Фрагмент текста:
╔══

Orthodoxy and modernity. Digital Library

— Дело в том, что монашество — это очень трудный ежедневный, ежечасный подвиг борьбы со всем тем скверным, недостойным, что есть в человеческом сердце. Подвиг до самозабвения. Недаром отцы говорили: «Дай кровь и прими Дух». Фраза известная, часто цитируемая, но мало кто задумывается над ее содержанием: отдай все свои душевные и физические силы, трудись не просто до пота, а до крови — тогда ты примешь от Бога какие-то духовные дарования и исправишь свою жизнь. Вот это и есть тот навык, который позволяет оставаться христианином в любых условиях. И это результат самовоспитания, можно сказать, строительства дома душевных добродетелей, к которому призваны не только монашествующие, но все христиане.

Я думаю, что, если сегодня человек так же всерьез подойдет к работе над собой, результаты будут те же. Известен такой случай из жития преподобного Серафима Саровского. Один благочестивый монах спросил его: «Почему мы не имеем такой строгой жизни, какую вели древние подвижники?». — «Потому,— ответил старец,— что не имеем к тому решимости. Если бы решимость имели, то жили бы как отцы наши, потому что благодать и помощь верным и всем сердцем ищущим Господа ныне та же, какая была прежде, ибо, по слову Божию, Господь Иисус Христос вчера и сегодня и во веки Тот же (Евр. 13, 8)».

Вот это одна из причин многих проблем современных христиан: у нас решимости меньше. Нам чуть не сказкой уже кажутся жизнеописания мучеников, которые ради Христа шли на смерть, переносили страшные, чудовищные пытки.

╚══

Записи данных:
╔══

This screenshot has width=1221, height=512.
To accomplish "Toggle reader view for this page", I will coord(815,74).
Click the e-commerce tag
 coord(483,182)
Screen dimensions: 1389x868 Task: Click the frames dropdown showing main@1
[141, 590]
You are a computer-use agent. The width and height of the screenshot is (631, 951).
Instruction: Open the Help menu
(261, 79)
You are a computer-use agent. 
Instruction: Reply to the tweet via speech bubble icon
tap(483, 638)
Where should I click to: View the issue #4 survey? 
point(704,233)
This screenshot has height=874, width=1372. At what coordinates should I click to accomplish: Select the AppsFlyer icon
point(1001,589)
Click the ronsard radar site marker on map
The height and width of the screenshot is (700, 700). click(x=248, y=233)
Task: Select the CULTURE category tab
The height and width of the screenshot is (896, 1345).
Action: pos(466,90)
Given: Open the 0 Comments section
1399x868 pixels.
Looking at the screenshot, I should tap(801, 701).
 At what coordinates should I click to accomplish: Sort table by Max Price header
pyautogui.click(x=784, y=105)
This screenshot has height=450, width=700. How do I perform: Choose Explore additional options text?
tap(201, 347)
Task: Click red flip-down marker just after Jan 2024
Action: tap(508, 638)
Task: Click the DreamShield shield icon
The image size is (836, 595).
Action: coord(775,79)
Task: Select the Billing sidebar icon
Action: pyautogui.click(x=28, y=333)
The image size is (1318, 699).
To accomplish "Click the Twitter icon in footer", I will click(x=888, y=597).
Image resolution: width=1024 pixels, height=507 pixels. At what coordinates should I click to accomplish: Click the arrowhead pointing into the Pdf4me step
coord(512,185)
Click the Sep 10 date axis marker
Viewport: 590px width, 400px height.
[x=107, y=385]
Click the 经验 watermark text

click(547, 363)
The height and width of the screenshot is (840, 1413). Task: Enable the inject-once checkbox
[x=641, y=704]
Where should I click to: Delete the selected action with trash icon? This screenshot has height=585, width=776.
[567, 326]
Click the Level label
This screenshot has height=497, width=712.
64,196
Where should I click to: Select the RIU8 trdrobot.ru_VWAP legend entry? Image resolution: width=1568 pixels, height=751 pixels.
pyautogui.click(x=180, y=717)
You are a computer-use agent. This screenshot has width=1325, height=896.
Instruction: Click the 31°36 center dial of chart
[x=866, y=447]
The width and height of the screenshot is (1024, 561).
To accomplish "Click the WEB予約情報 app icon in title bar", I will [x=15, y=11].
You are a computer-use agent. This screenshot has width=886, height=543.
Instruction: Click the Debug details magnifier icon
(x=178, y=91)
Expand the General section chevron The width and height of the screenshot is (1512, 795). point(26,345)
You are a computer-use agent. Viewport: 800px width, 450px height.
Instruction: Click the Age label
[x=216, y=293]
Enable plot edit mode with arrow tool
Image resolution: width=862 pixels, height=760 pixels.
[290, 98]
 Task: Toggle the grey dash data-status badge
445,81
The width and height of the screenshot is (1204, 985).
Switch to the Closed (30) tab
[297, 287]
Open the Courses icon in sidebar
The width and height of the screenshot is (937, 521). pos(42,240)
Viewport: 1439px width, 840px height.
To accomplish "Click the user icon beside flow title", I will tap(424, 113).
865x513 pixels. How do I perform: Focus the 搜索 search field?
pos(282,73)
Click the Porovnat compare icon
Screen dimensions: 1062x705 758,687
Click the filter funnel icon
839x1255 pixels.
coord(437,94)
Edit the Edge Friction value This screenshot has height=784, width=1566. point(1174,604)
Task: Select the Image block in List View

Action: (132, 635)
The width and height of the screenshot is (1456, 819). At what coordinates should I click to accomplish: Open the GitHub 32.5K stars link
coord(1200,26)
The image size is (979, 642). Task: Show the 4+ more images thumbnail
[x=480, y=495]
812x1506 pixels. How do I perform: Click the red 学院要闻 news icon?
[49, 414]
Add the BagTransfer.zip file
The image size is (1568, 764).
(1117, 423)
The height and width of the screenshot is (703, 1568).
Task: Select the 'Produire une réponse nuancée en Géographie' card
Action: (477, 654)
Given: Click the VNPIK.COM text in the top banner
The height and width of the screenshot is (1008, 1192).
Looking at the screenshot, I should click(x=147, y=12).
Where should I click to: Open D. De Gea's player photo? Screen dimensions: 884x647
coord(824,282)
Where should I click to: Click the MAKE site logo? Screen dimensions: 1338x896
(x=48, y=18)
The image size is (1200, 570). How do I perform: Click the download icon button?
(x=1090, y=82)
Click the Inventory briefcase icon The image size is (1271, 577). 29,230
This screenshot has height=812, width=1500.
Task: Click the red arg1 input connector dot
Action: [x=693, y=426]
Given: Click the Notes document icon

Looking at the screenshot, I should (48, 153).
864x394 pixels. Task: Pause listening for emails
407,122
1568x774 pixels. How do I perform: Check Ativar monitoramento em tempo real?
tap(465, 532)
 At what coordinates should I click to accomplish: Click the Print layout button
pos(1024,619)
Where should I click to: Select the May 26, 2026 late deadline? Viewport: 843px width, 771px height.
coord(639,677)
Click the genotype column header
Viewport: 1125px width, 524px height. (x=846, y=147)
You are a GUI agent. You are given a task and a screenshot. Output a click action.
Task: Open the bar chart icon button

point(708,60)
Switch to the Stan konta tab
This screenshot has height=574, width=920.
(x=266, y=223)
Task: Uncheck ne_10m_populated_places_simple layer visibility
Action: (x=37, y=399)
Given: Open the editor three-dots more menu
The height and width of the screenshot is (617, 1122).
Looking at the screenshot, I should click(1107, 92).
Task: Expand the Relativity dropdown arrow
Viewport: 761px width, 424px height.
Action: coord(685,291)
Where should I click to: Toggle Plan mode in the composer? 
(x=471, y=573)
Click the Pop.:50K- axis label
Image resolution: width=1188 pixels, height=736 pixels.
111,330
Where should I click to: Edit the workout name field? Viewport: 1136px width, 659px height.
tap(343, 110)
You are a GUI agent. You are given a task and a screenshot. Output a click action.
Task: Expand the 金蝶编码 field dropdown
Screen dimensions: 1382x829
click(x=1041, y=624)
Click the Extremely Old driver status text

╚══

Письменные задания:
a - Почему, по словам преподобного Серафима Саровского во фрагменте о монашестве, современные монахи не ведут такой строгой жизни, какую вели древние подвижники?
b - Продолжите фрагмент о монашестве со следующего предложения после последнего.

Результаты:
a - Потому что не имеют к тому решимости.

b -
Нам кажутся неподъемными подвиги святых первых веков христианства — преподобных Пахомия, Антония, которых мы именуем Великими. А ведь дело всего лишь в стремлении исполнить заповеди. Например, святой Антоний в юности зашел в храм, когда там читалось Евангелие: Если хочешь быть совершенным, иди, продай имение твое и раздай нищим, и будешь иметь сокровище на Небе, и иди вслед за Мной (Мф. 19, 21). И эти слова настолько его поразили, что он исполнил их буквально: раздал все и ушел в пустыню.— Решимость, которую сегодня трудно себе представить в современном человеке.

Жизнь преподобной Марии Египетской — это тоже сверхчеловеческий (не в ницшеанском, а в христианском смысле этого слова) подвиг. Велико было ее падение, но и покаяние было великим. Когда мы читаем ее житие, то просто не можем себе представить: как это можно, чтобы человек переживал не час или два, а 17 лет плакал о своем падении…

Конечно, с решимостью сегодня у людей слабовато. И эта слабость вовсе не порождение XXI века: в среде христиан она была и раньше. Но со временем это явление усиливается.

— Согласны ли Вы с тем, что сегодня только подвиг делает человека христианином?

— Совершенно согласен.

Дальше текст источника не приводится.